### Tâches et exercices
A: D'après le texte sur l'histoire de la crème de cassis à Dijon, en quelle année Auguste Lagoutte installe-t-il une fabrique de liqueurs rue Chabot-Charny ?
B: Donnez la suite du texte sur l'histoire de la crème de cassis à Dijon, en partant de sa dernière phrase.

### Texte fourni
▼
Ce n'est que
vers le milieu du XIXème siècle qu'apparaît la
crème de cassis, dont la fabrication industrielle va relancer
la culture du petit fruit en Côte d'Or.
En 1836, Auguste Lagoutte, qui tenait
le Café des Milles Colonnes, place d'Armes (place de la Libération
actuelle), installe une fabrique de liqueurs ainsi qu'un entrepôt
d'absinthe, au n° 63 de la rue Chabot-Charny.
Quelques années plus tard, à l'occasion d'un voyage
à Paris, il constate que la consommation de cassis est très
grande dans la capitale. Lagoutte est en particulier frappé
par la consommation du ratafia de Neuilly dans les caboulots tant
appréciés des peintres impressionnistes.
De retour à
Dijon, il établit avec son associé François Mutin,
en 1841, rue des Moulins, la fabrique de liqueurs de Lagoutte et Mutin
et la distillerie et entrepôt d'eau-de-vie de Lagoutte et Mutin.
En 1854, le fils d'Auguste, Alfred, transporte
son affaire rue Saint-Nicolas (actuelle rue J.J. Rousseau) et Saint-Martin
(actuelle rue Auguste Comte), dans une maison neuve où il travaille
désormais avec son frère Gustave et avec son beau-frère
Henri Lejay. La maison Lejay-Lagoutte
occupe différents bâtiments pour ses fabrications et
son commerce, avant d'aller s'établir à l'angle des
rues Ledru-Rollin et Jean de Cirey, où les propriétaires
font construire une distillerie toute neuve. En 1940, une bombe détruit
les entrepôts. Une nouvelle usine est alors édifiée
rue Ledru-Rollin.
▲
### Bloc de données
▼
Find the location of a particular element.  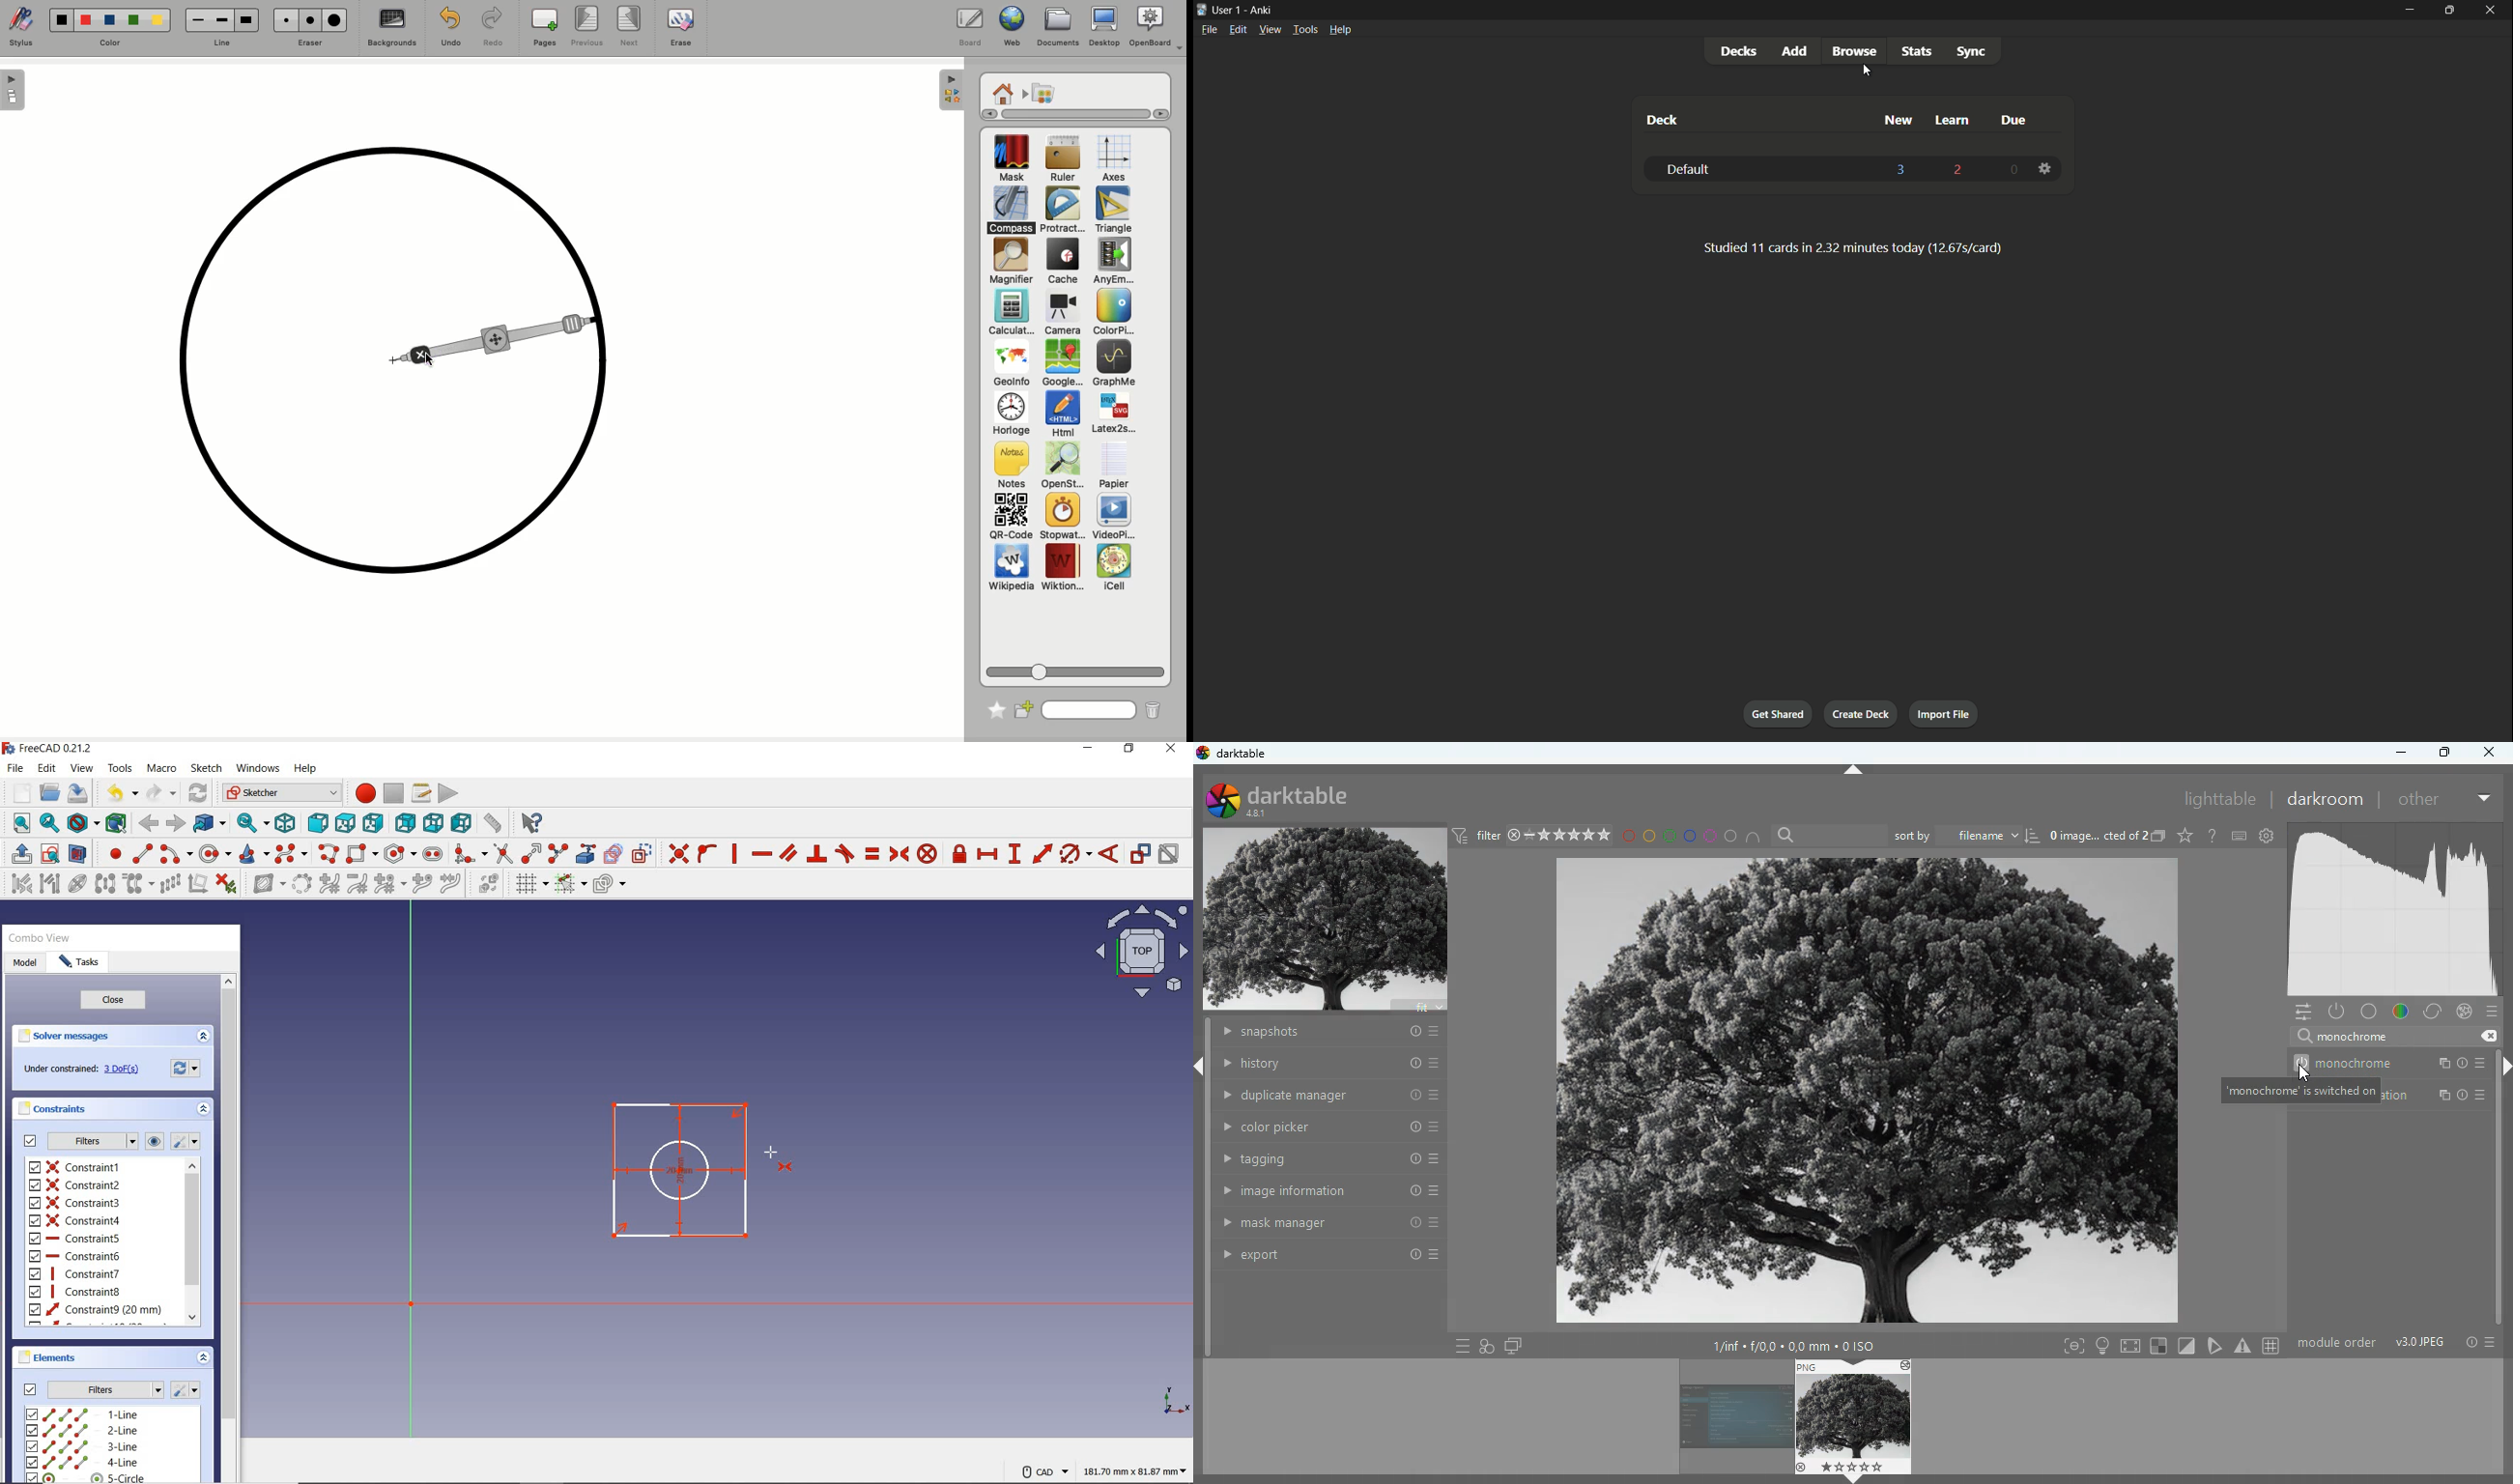

constraint coincident is located at coordinates (677, 852).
▲
### Résultats
A: En 1836.

B:
La première
année, Auguste Lagoutte a du mal à trouver les petits
fruits nécessaire à la fabrication de la crème
de cassis. On raconte que les premiers fruits sont achetés
au prix de huit francs les cents kilos à Monsieur Bizot-Perrot,
qui est alors maire de Talant.
Vers 1845, la production atteint alors 250 hectolitres de liqueur.
Dès 1857, plus de dix entreprises livrent ensemble plus de
10 000 hectolitres de crème de cassis.
Les débouchés semblent assurés et la culture
se développe. En 1873, la Côte d'Or compte plus d'un
million de pieds de cassis, répartis sur 300 hectares.
En 1845,
un autre Dijonnais entreprend la fabrication de crème de cassis
: Jean-Baptiste Louis L'Héritier.
Production
au début du XXème siècle :
Dans les années 1920, on produit du cassis (le fruit) dans
36 départements français. La Côte d'Or arrive
en tête, et de très loin, avec environ 1500 tonnes de
fruits produits par 1 800 000 pieds. Les fruits récoltés
en Côte d'Or sont les plus appréciés. La plus
grande partie des récoltes est écoulée auprès
des liquoristes dijonnais. On exporte aussi largement vers l'Angleterre
et la Hollande.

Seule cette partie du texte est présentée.